Diagnostic tests provide a definite diagnosis of Down syndrome and are recommended if the screening tests indicate an increased risk of Down syndrome. These tests are invasive and are associated with relatively increased risk to the foetus as they involve obtaining tissues of foetal origin for genetic testing to look for extra copy of chromosome 21 which is diagnostic of Down Syndrome. Identification of extra copy of chromosome 21 can be done either by conventional karyotyping, a procedure that allows visualization of all the chromosomes of a cell simultaneously thereby enumerating them and characterising copy number for chromosome 21 or by Fluorescence in situ hybridization (FISH) that uses small sequences of DNA tagged with a fluorescent dye specifically targeting chromosome 21 or using Polymerase chain reaction (PCR) for chromosome 21. Though FISH/ PCR are relatively rapid compared to conventional karyotyping, analysis of the foetal genome using both karyotyping and FISH or PCR is recommended.
Diagnostic tests for Down syndrome
According to Dr Gupta, the two most common diagnostic tests for Down syndrome are:
Amniocentesis: Amniocentesis is usually performed between 15-20 weeks of pregnancy. This test involves the ultrasound guided insertion of a thin long needle through the abdomen and into the uterus to collect a sample of the amniotic fluid, a procedure called amniocentesis. The amniotic fluid is a fluid that is present all around the foetus in the amniotic sac. Besides serving as a reservoir of fluid and a source of nutrients, proteins, electrolytes, immunoglobulins, and vitamins for the developing foetus it also contains cells of foetal origin called amniocytes. These amniocytes are collected during amniocentesis and cultured to obtain and analyse baby's chromosomes. In experienced hands the risk of foetal loss after amniocentesis is around 0.11 per cent.

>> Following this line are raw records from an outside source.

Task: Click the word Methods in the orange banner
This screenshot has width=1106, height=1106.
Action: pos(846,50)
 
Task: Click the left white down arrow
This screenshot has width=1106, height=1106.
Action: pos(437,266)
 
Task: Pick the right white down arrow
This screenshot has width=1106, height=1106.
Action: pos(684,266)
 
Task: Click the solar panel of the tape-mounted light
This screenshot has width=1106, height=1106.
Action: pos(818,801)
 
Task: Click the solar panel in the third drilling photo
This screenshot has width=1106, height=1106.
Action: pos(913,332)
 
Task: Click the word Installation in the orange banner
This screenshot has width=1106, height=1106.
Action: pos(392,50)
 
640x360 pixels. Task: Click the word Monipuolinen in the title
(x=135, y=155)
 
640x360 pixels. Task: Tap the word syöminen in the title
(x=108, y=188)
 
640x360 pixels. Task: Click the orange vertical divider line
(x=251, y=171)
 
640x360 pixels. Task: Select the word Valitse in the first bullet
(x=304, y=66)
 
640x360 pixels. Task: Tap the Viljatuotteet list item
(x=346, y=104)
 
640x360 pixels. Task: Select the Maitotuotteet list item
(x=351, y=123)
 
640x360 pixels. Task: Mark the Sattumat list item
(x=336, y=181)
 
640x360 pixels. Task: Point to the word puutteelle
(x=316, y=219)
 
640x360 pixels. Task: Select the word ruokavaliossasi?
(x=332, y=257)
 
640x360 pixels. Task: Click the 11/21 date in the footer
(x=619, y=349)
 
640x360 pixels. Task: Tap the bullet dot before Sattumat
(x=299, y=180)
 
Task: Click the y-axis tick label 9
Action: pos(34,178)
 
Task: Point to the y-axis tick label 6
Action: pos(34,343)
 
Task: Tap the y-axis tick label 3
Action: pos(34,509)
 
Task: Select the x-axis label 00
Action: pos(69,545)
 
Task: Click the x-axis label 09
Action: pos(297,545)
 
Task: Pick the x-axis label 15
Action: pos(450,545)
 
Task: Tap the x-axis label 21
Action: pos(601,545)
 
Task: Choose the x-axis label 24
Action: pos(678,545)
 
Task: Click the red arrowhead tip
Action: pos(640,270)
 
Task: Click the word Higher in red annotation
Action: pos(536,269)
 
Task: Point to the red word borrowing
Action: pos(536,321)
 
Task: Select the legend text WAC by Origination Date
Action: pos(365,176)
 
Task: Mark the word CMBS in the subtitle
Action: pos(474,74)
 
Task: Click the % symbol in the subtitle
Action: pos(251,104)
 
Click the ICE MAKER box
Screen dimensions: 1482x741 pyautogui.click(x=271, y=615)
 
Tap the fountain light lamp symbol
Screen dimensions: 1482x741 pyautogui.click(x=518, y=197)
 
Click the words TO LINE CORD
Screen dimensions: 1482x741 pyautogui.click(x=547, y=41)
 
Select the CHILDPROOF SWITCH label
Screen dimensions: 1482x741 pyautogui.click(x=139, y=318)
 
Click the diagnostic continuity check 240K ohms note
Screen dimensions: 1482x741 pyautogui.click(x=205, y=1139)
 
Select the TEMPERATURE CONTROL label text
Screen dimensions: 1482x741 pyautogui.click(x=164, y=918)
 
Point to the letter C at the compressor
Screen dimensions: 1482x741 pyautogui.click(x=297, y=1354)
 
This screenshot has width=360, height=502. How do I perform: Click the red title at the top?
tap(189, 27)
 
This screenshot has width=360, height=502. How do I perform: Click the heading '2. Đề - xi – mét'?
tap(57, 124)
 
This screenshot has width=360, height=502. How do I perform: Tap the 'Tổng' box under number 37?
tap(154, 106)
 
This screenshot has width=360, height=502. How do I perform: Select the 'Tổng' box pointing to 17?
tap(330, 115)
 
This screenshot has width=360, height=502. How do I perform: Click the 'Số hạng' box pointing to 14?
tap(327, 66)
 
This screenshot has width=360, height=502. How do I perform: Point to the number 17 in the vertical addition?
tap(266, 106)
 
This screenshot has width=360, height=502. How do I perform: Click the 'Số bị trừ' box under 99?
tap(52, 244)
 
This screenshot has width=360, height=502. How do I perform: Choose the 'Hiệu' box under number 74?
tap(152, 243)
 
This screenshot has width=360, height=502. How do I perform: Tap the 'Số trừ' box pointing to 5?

Chorionic Villus Sampling (CVS): CVS can be performed as early as 10-13 weeks of gestation. This test is also performed under ultrasound guidance. It involves the insertion of a needle through the abdomen or cervix to collect a sample of the chorionic villi (tiny finger-like projections on the placenta). The chorionic villi contain cells from the baby that are cultured in sterile media and are used to analyze the baby's chromosomes. Just like for amniotic fluid, the CVS sample is subjected to conventional karyotyping and FISH/ PCR to confirm or refute the diagnosis of Down syndrome. Being invasive, studies indicate a total foetal loss of 0.7 percent within 14 days using a transabdominal approach, 1.3 percent within 30 days, and 2 percent for loss anytime during pregnancy.
Dr Gupta says, "Screening tests carry absolutely no risk to foetal loss and can help identify risk of Down syndrome in an ongoing pregnancy, while diagnostic tests can provide a definite diagnosis. Non-Invasive Prenatal Testing (NIPT) is a relatively new test that is very safe with high sensitivity for risk of Down syndrome as well as other aneuploidies from a simple blood test."
All female during their ante-natal check-up should be offered screening tests for aneuploidy screening and it is important for couples to discuss the risks and benefits of these tests with their healthcare providers, he concludes.